### Work request:
Rewrite the entries from the beginning up to and including the line containing "This screenshot has", changing every "screenshot" to "screen capture" and leaving all else as it is.

### Data for this exercise:
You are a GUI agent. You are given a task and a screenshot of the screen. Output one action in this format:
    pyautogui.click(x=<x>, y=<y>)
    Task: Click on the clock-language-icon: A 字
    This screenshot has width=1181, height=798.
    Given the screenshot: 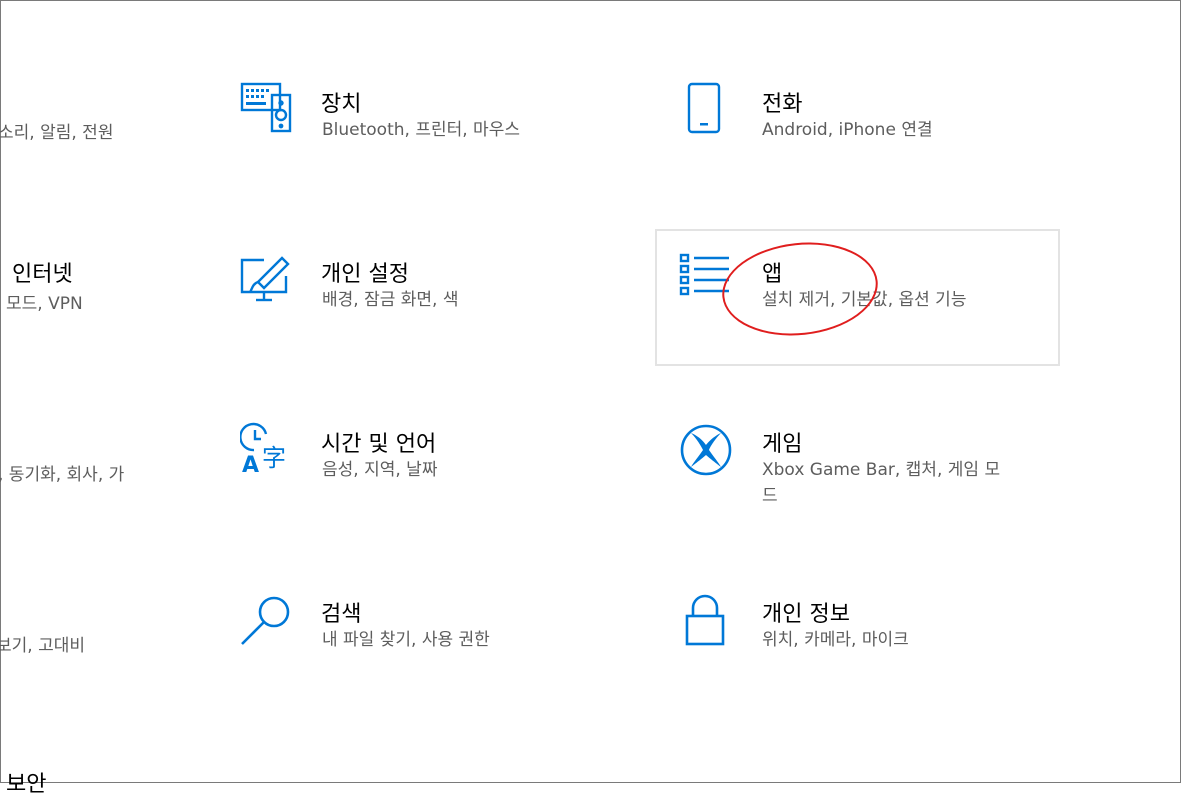 What is the action you would take?
    pyautogui.click(x=263, y=449)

### Solution to the exercise:
You are a GUI agent. You are given a task and a screen capture of the screen. Output one action in this format:
    pyautogui.click(x=<x>, y=<y>)
    Task: Click on the clock-language-icon: A 字
    This screen capture has width=1181, height=798.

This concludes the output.